The target tensor is of size (N * 7) and the observation tensor is of size (N * 4). I want to make the observation tensor as similar to the first 4 columns of the target tensor. The last three columns of the target tensor are constants tensors. I am using my custom loss function as follows:

 for batch_idx, sample_batched in enumerate(one_spot_train_dataloader):
            data = sample_batched['image']
            target = sample_batched['label_meta'].float()[:, 1:]
            if self.use_gpu:
                data = data.cuda(self.cuda_name)
                target = target.cuda(self.cuda_name)
                constant_classification_tensor = constant_classification_tensor.cuda(self.cuda_name)
            output = self.one_spot_network(data)
            constant_batch_classification_tensor = constant_classification_tensor[batch_idx * \
                self.batch_size_train: (batch_idx+1) * self.batch_size_train, :]
            final_target =,constant_batch_classification_tensor), dim = 1)
            loss = f1_loss(final_target, output)

The optimizer does not reduce the value of my loss function but when I try mse_loss the value is minimized by the optimizer. Can anybody help me understand why this is happening?

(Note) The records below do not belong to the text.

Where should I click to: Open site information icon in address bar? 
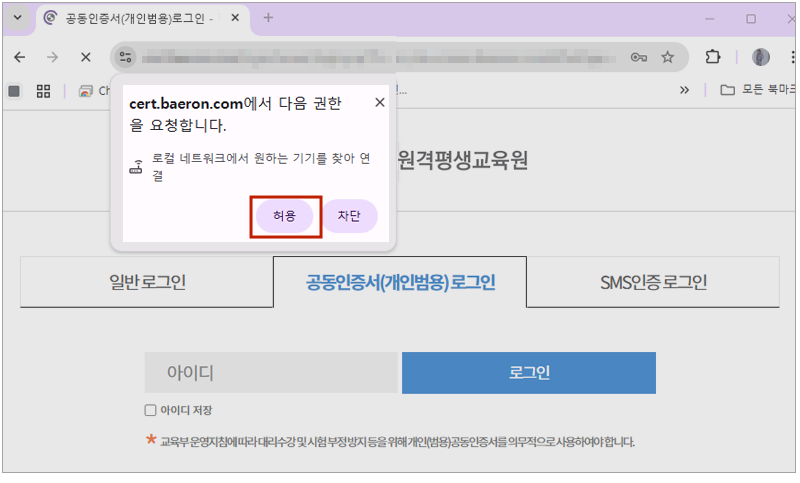pyautogui.click(x=125, y=57)
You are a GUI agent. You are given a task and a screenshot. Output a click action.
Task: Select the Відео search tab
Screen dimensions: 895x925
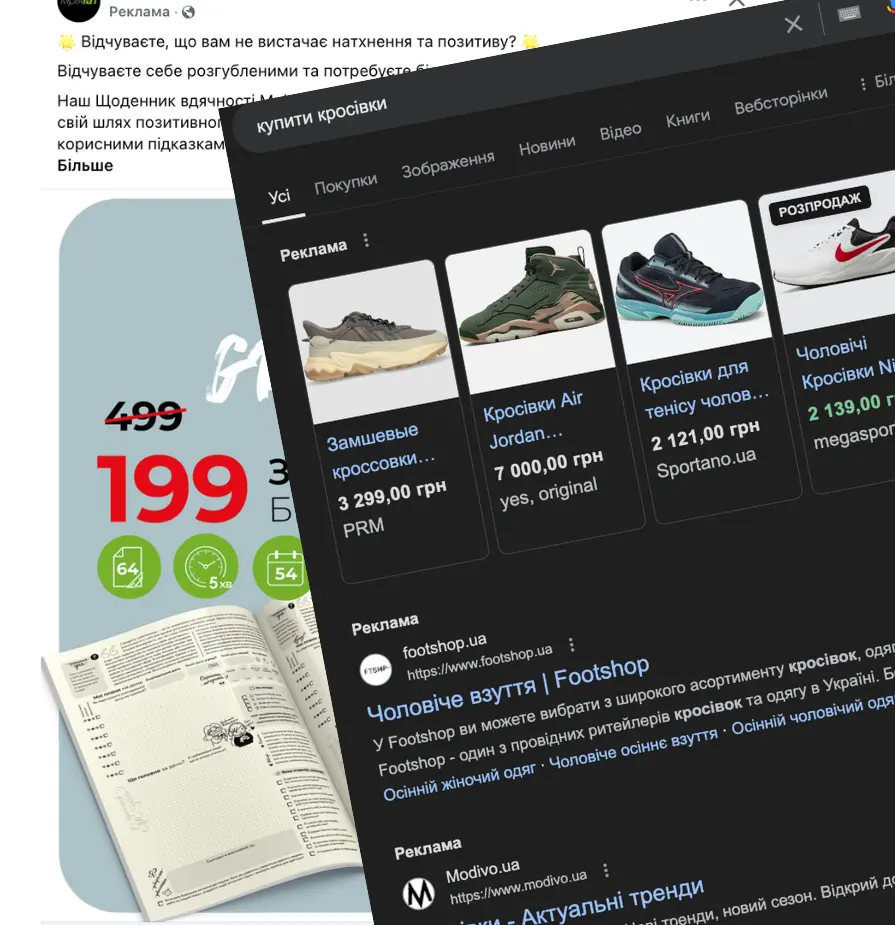point(620,131)
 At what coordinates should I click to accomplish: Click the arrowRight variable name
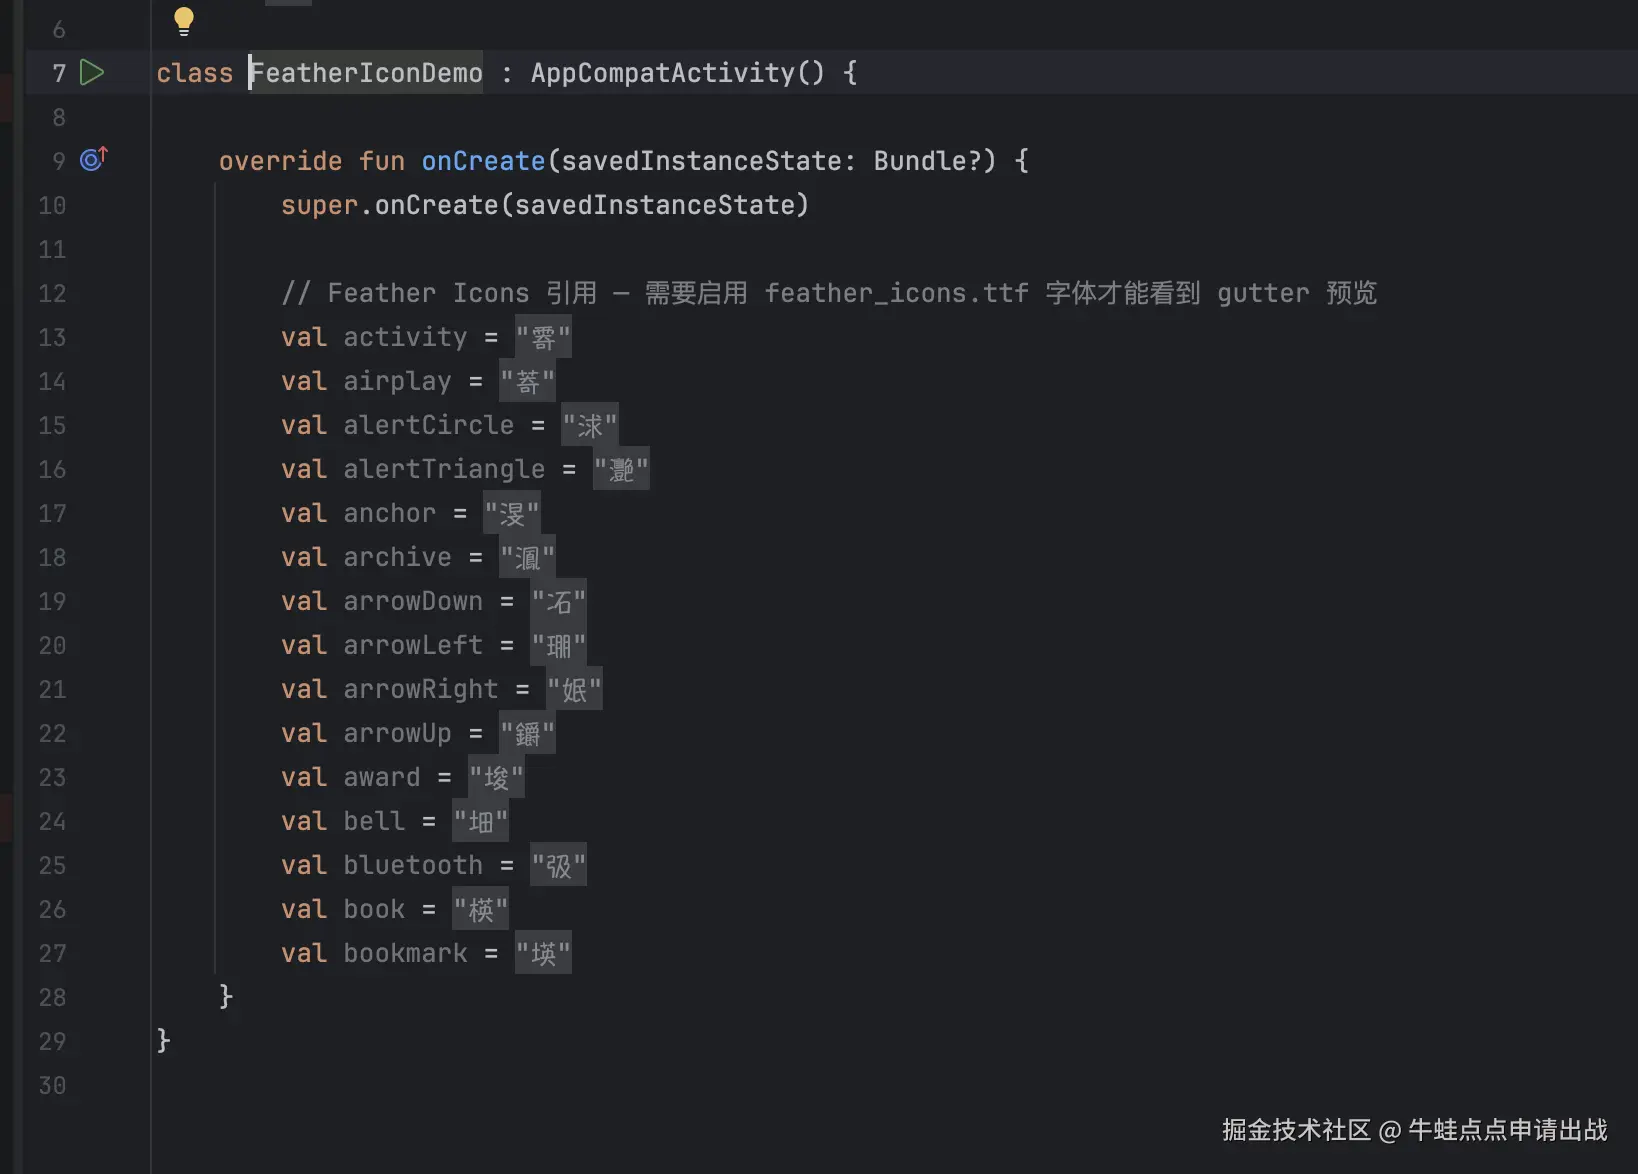pyautogui.click(x=420, y=689)
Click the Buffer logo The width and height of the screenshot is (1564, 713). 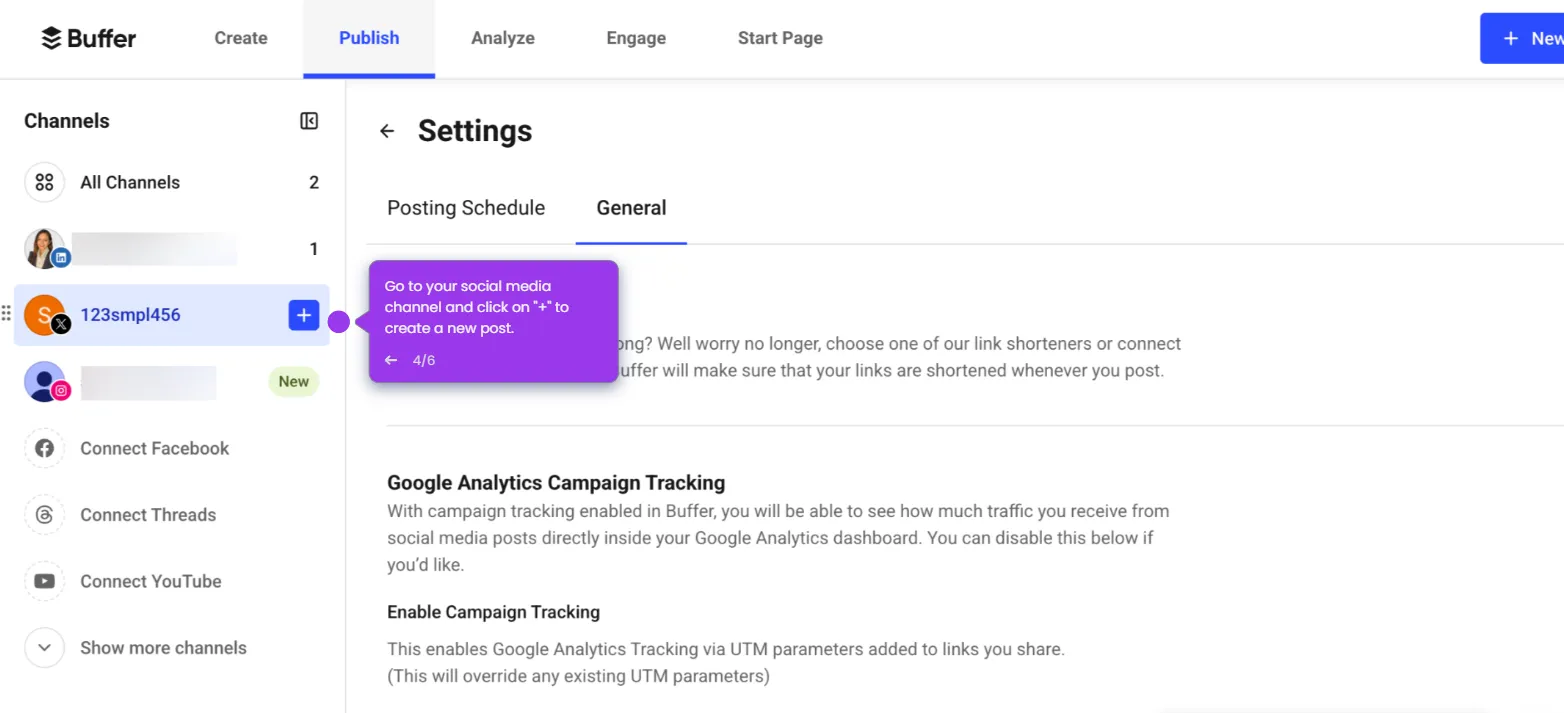coord(88,38)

I wrote my loss function in torch but it is not getting minimized.

You usually don’t want to use a clamp operation in your loss function because the derivative in the saturation case is zero. i.e. no learning happens if it’s saturated.

@colesbury is that the reason that the loss doesn’t get minimized at all?

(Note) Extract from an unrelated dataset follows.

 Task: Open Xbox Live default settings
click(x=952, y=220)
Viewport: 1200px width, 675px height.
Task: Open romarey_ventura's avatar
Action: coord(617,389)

It might be. You should inspect the gradients. Use retain_grad() to store the grad attribute on intermediate variables and look at the value.

@colesbury Thanks for your help. I tried your suggestion and when I print output.grad it is only consisting of zeros and nans. Per your comment, I removed the clamp operation from my loss function and looked at the grad again and it looks like this time I see some numbers and some nans. More importantly, this time the optimizer is able to reduce my loss function. So I think your intuition is correct and clamp messes up everything.

Thanks again for your help.

Can you give me more details? Where did you write the output.grad? In loss function or training block?